Monday, January 30, 2012

The "Mountain Dew" Mystery Exposed!

Last evening while correcting papers I was listening to my Bluegrass Station on Pandora and a tune performed by Roger Sprung, Hal Wylie and The Progressive Bluegrassers came on. Though I had not heard the song previously, upon hearing the chorus, synapses began crackling and dots started connecting and a few random thoughts came into focus. The song entitled "Mountain Dew" made me think immediately of the sugary sweet soda beverage favored by many of my students.
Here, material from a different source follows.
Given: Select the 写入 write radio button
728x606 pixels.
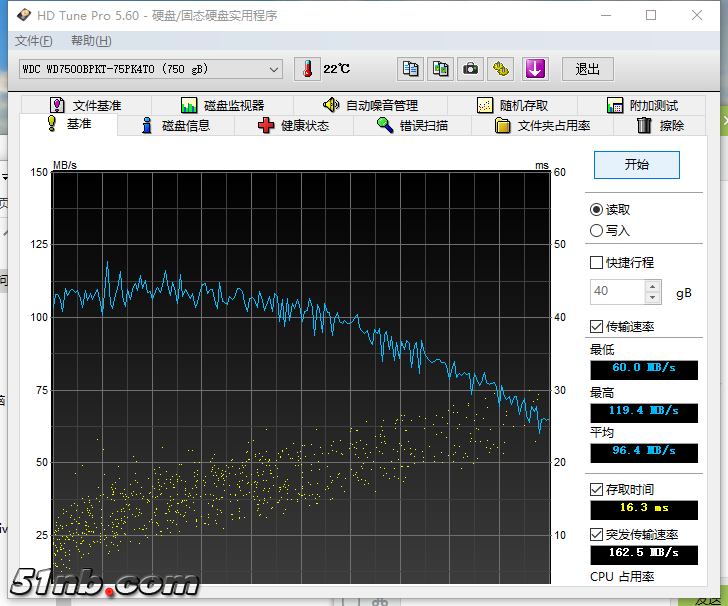Looking at the screenshot, I should click(x=597, y=230).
Some key lyrics were later found on the Virtual Songbook:
They call it that good old mountan dew,
And them that refuse it are few.
I'll hush up my mug if you'll fill up my jug,
With that good old mountain dew.
Why in the world would the carbonated beverage share the same name as this old bluegrass classic (performed in the clip above by The Stanley Brothers)?

After listening intently to the song a second time, I recalled a recent visit to the local supermarket during which time I had taken note of  a soft drink display of recently released "throwback" cans. I further recollected that on the Mountain Dew throwback packaging was depicted what can best be described as a "hillbilly" holding a "moonshine" jug. As is often the case, Wikipedia filled in the gaps.

Come to find out that the name "mountain dew," first trademarked by Ally and Barney Hartman in the 1940s, was coined from a colloquial term for moonshine whiskey. That is why early bottles and signage carried the reference forward by showing a cartoon-stylized mountaineer or or, as I saw it, hillbilly. In recent years, the marketing has changed significantly to attract a younger, and presumably more spendthrift, demographic.

Now, what was previously deemed unhip (the hillbilly logo), is ironically cool again by virtue of his (its?) being old. In an age of affection for all things nostalgic, images, products and just plain "things" that are dubbed "throwbacks" (the same lingo applied to the reissue of out-of-date sports jerseys), are once again desireable--in a way, everything old really is new again.

Well, that and apparently there is not much of a market for non-alcoholic moonshine among most older mountain folk.